Mendengar jawaban dari sekretaris papinya, Gia segera pergi menuju ruang meeting. Sesampainya di ruang meeting gadis itu langsung masuk membuat Arjun dan orang-orang yang berada di ruang meeting itu kaget.
Gia memperkenalkan dirinya di hadapan orang-orang dan maksud kedatangannya. "Saya merupakan anak satu-satunya dari bapak Arjun, jadi saya disini ingin mengambil hak saya yang di ambil oleh Rendra, anak yatim piatu yang di ambil keluarga saya."
"Gia." Arjun berdiri mencoba menghentikan Gia yang semakin menjadi-jadi, menjelekkan Rendra.
Gia berjalan ke sisi Rendra. "Terimakasih karena sudah menjaga posisi saya. Sekarang, saya disini mau mengambil posisi saya."

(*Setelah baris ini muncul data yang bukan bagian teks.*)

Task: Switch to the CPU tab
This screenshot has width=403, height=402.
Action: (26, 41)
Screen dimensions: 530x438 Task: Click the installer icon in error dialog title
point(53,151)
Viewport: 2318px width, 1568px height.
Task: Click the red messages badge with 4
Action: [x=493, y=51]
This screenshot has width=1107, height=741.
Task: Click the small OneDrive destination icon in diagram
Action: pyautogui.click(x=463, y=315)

"Bangun dari posisi saya," ucapnya sinis menundukkan wajahnya ke arah Rendra.
Para anggota meeting itu menatap bingung Gia dan Arjun. Mereka saling berbisik apa sebenarnya yang terjadi. Kenapa direk tidak membicarakannya kepada mereka.
"Maaf Pak Arjun, bapak tidak memberi tahu kami soal ini. Bukankah Gia baru lulus, dia belum memiliki pengalaman dalam memimpin proyek ini," ucap pak Bram, manager keuangan di perusahaan itu.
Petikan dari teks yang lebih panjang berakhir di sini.